Simana Mafileo
- Born: 14 September 1969 Tonga
- Died: 9 August 2022
- Height: 6 ft 1 in (185 cm)
- Weight: 209 lb (95 kg)

Rugby union career
- Position: Centre

Amateur team(s)
- Years: Team / Apps / (Points)
- 1991-1992: Arataki
- 1996-1997: North Shore

Senior career
- Years: Team / Apps / (Points)
- 1998-2004: Kubota Spears

Provincial / State sides
- Years: Team / Apps / (Points)
- 1991-1992: Bay of Plenty
- 1996-1997: North Harbour
- 1997: Northland

International career
- Years: Team / Apps / (Points)
- 1995-2003: Tonga / 22 / (10)

National sevens team
- Years: Team /  / Comps
- 2003-04: Japan 7s /  / 2001-02

= Simana Mafileo =

Simana "Joe" Mafileo (born 14 September 1969) is a Tongan former rugby union player.
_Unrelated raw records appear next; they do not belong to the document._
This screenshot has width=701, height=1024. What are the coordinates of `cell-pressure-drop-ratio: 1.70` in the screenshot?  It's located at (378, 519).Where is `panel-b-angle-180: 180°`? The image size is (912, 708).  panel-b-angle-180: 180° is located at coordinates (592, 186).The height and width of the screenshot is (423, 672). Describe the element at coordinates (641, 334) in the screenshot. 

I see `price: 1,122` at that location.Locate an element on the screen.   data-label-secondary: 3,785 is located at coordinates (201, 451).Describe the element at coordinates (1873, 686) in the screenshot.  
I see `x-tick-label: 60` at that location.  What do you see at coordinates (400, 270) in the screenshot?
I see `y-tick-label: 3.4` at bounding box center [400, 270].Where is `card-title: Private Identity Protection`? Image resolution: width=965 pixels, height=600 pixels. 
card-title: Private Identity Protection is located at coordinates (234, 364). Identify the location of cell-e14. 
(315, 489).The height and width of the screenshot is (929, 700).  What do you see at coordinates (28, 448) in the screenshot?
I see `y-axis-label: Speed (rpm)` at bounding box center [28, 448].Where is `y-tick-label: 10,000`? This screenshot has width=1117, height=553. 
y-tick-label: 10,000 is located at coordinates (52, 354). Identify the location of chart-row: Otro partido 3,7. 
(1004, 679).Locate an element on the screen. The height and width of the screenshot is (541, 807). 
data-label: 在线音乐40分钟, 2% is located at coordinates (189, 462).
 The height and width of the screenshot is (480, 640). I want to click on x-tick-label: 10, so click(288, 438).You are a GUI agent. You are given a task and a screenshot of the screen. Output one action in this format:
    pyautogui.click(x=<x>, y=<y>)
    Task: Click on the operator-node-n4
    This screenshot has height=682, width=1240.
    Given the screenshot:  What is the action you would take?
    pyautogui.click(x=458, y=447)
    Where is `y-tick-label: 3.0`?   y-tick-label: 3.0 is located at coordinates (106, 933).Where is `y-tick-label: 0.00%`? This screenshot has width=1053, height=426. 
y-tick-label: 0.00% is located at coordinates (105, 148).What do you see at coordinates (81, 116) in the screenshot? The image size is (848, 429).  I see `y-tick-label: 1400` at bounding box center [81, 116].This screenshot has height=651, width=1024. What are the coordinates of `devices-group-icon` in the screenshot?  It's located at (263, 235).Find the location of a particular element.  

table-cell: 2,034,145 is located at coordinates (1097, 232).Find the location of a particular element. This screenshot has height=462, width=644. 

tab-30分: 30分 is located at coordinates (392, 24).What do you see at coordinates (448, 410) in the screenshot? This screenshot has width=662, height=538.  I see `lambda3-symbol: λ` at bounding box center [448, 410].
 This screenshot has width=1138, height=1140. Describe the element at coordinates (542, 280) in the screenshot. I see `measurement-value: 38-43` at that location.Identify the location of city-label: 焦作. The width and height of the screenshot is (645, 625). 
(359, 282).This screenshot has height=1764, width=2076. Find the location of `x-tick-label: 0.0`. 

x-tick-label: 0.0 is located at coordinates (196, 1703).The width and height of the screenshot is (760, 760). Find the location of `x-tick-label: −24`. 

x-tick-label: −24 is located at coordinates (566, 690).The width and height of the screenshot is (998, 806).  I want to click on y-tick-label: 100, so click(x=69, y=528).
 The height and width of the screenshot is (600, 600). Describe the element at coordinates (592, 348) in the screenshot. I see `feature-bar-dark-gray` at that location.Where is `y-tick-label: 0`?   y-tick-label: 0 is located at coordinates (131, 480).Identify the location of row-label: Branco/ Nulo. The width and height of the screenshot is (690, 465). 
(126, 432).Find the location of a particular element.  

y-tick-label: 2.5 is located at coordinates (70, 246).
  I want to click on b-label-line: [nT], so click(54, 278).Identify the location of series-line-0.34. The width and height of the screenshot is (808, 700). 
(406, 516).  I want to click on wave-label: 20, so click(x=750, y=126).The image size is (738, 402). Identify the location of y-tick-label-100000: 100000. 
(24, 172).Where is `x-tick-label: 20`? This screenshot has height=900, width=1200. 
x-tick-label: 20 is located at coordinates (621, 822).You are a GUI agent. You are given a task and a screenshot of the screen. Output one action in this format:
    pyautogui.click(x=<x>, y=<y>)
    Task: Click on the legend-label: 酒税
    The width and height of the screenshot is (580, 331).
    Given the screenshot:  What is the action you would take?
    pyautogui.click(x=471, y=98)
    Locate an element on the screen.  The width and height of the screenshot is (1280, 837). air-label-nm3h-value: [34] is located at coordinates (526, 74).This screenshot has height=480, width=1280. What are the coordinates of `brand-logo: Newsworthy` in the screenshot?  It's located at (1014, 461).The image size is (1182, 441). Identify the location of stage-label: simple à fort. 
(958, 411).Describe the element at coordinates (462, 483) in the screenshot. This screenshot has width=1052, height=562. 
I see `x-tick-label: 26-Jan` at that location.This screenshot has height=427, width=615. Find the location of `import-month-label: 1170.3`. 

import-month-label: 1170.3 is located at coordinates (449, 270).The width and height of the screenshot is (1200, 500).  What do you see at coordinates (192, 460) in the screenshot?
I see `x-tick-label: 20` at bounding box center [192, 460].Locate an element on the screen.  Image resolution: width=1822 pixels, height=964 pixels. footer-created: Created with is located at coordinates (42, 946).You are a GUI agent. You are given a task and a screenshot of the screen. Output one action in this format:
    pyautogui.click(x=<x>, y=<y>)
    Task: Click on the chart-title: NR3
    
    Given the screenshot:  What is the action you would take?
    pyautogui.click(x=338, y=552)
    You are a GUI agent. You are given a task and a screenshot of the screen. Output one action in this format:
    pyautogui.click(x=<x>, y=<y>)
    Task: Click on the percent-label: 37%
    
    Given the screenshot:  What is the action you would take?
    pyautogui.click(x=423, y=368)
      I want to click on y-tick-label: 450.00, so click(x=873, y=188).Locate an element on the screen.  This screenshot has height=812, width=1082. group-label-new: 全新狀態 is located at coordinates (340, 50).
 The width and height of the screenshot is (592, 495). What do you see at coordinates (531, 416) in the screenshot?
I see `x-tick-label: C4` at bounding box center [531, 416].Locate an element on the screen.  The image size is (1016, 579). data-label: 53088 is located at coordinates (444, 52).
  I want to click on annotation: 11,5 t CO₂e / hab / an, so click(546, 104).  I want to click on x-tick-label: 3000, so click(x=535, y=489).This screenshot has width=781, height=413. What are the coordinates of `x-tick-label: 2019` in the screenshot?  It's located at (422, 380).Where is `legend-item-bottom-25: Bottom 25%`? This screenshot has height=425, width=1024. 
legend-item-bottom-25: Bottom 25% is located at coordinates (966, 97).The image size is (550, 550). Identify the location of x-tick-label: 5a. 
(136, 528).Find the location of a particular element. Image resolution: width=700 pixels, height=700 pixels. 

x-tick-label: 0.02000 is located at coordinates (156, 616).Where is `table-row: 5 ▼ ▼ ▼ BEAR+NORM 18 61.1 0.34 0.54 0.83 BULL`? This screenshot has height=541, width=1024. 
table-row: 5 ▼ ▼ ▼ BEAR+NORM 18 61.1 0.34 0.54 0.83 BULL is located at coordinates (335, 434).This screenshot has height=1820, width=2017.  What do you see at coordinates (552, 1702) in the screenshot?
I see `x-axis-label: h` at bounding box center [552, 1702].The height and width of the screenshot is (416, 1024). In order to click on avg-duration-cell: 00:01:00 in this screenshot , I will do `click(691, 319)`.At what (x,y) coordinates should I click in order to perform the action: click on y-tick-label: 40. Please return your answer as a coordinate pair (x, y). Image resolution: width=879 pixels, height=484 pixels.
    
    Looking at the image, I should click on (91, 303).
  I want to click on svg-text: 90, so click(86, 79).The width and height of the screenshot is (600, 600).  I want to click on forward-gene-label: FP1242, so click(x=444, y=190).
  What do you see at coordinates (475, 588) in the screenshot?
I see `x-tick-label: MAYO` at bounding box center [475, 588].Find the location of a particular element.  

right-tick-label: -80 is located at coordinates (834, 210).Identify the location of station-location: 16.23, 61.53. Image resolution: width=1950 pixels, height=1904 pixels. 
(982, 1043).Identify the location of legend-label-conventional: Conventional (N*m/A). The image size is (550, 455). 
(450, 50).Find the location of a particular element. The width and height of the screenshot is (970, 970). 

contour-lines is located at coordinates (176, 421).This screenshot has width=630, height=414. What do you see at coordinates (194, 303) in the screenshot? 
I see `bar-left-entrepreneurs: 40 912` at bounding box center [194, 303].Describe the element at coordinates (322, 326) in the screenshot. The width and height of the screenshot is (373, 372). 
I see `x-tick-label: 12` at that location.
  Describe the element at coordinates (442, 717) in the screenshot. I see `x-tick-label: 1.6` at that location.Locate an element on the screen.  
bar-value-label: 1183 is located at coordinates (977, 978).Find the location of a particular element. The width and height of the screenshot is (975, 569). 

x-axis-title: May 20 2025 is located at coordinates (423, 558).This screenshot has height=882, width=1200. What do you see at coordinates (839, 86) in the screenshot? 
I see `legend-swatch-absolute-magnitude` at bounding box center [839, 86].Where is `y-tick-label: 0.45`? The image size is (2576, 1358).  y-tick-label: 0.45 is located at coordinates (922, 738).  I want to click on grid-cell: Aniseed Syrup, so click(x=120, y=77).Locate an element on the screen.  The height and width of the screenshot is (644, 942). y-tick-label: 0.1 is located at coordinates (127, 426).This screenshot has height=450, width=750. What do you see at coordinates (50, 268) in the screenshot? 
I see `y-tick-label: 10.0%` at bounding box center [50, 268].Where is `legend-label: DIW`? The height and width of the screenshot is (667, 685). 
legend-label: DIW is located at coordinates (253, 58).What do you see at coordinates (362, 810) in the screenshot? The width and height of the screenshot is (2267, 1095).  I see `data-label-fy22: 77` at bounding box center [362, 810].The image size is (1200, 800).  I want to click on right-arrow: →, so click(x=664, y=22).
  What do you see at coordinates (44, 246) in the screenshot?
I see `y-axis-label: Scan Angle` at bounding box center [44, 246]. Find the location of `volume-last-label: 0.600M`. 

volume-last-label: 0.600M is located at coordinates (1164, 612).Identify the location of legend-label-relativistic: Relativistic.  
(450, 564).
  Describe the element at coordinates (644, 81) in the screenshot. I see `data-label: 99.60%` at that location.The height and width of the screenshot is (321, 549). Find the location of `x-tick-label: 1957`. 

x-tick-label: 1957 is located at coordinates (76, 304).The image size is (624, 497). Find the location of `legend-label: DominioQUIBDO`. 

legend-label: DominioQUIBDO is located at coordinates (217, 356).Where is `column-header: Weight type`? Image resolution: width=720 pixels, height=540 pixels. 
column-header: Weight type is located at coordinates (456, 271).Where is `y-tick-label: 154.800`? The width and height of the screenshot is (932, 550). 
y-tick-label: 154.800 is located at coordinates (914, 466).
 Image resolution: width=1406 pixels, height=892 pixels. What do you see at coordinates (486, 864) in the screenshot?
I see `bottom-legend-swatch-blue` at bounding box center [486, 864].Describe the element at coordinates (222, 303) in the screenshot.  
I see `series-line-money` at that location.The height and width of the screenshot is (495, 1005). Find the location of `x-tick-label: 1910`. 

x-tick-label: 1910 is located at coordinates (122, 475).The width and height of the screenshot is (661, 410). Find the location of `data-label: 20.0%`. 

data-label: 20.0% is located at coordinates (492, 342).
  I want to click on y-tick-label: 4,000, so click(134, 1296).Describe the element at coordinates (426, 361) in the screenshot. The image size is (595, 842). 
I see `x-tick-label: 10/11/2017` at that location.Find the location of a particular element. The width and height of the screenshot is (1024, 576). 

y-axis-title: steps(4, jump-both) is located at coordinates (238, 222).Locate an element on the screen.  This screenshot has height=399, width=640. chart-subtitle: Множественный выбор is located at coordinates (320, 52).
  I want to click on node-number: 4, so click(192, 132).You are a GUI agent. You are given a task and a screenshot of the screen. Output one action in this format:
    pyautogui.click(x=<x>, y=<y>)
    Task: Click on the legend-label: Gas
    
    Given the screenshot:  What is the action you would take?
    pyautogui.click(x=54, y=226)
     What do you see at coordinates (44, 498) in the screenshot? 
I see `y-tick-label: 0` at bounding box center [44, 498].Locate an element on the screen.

He played as centre.

==Career==
Mafileo debuted for Tonga in the 1995 Rugby World Cup, playing only against Ivory Coast, at Rustenburg. He also played for Tonga Sevens in the first Rugby World Cup Sevens in 1993 and for Japan Sevens in the 2001-02 World Sevens Series. His last international cap for tonga was during the match against Fiji, at Nadi, on 4 July 2003.
At club level, he played for Bay of Plenty, North Harbour, Northland and Kubota Spears.